[Date Prev][Date Next][Thread Prev][Thread Next][Date Index][Thread Index]

Re: [idn] Re: Legacy charset conversion in draft-ietf-idn-idna-08.txt (in ksc5601-1987)



There is, to my knowledge, no such central registry. The IANA names
are, unfortunately, neither unambiguous nor comprehensive (see other
mail).

The closest I know of to this is that the ICU team has been gathering
data on different character sets based on a programmatic analysis of
how conversion actually operates on different platforms (which is
often different than the documentation of that mapping!). We have made
provision for (but have not gathered), historical data -- unless a
mapping is also in modern use on one of the platforms we collected
from: aix, glibc, hpux,os390, os400, java, solaris, windows.

See http://oss.software.ibm.com/icu/charset/ for an overview;
http://oss.software.ibm.com/cvs/icu/charset/data/xml/ for the data in
xml.

However, I want to emphasize that this is an open-source project,
*not* a registry.

Mark
__________

http://www.macchiato.com

 "Eppur si muove"
----- Original Message -----
From: "Soobok Lee" <lsb@postel.co.kr>
To: <idn@ops.ietf.org>
Sent: Thursday, May 30, 2002 08:56
Subject: Re: [idn] Re: Legacy charset conversion in
draft-ietf-idn-idna-08.txt (in ksc5601-1987)
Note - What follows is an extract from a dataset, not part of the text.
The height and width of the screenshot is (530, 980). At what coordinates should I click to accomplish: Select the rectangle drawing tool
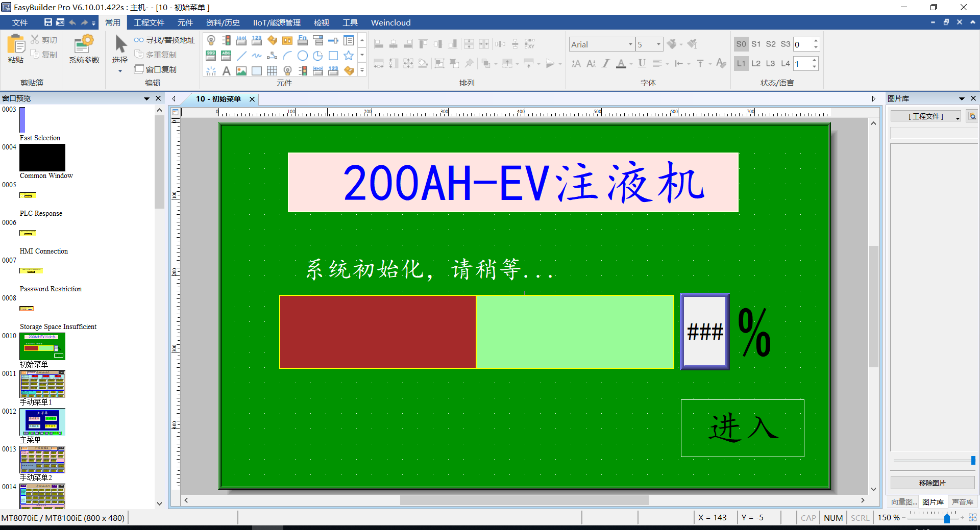point(333,56)
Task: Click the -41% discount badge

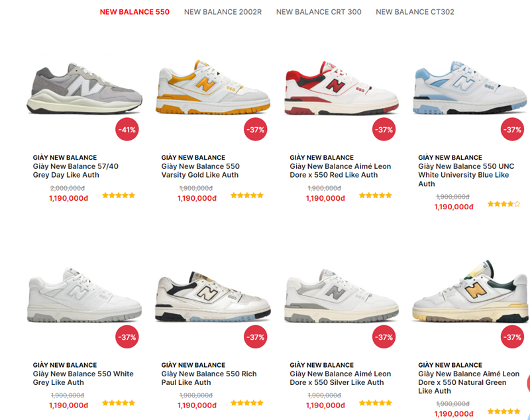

> By "additions", i mean the required new tag for new version of
legacy encoding, like "ks_c_5601-1992"
> which should have been used, but never have been, as far as i know.
Is there any central
> registry that maintain the correct tag values for vaiour versions of
numorous legacy encodings ??
> If not, how to ensure stable and interoperable legacy-2-unicode
conversion among myriads of applications ?
>
> Soobok Lee
>
> ----- Original Message -----
> From: "Doug Ewell" <dewell@adelphia.net>
> To: <lsb@postel3.postel.co.kr>; "James Seng" <jseng@pobox.org.sg>
> Cc: <idn@ops.ietf.org>
> Sent: Wednesday, May 29, 2002 2:32 PM
> Subject: Re: [idn] Re: Legacy charset conversion in
draft-ietf-idn-idna-08.txt (in ksc5601-1987)
>
>
> > Soobok Lee <lsb at postel3 dot postel dot co dot kr> wrote:
> >
> > > What if  proper and stable implementation of legacy encodings in
> > > IDNA is not a tangilbe object due to their frequent updates/
> > > additions ?
> >
> > How "frequent" are updates to legacy encodings, or updates to the
> > mapping tables between legacy encodings and Unicode?
> >
> > As for additions, they shouldn't cause a problem anyway, because
they
> > don't break existing legacy-to-Unicode mappings.  An
often-mentioned
> > case of adding to a legacy encoding was when Microsoft retrofitted
> > U+20AC EURO SIGN onto their Windows code pages (mostly at
previously
> > unassigned code position 0x80).  The only people who suffered at
all
> > were the ones who thought "unassigned" somehow meant that they
should
> > map 0x80 to U+0080.  Everyone else made it just fine.
> >
> > -Doug Ewell
> >  Fullerton, California
> >  (would prefer to receive only one copy of these messages)
> >
>
>
>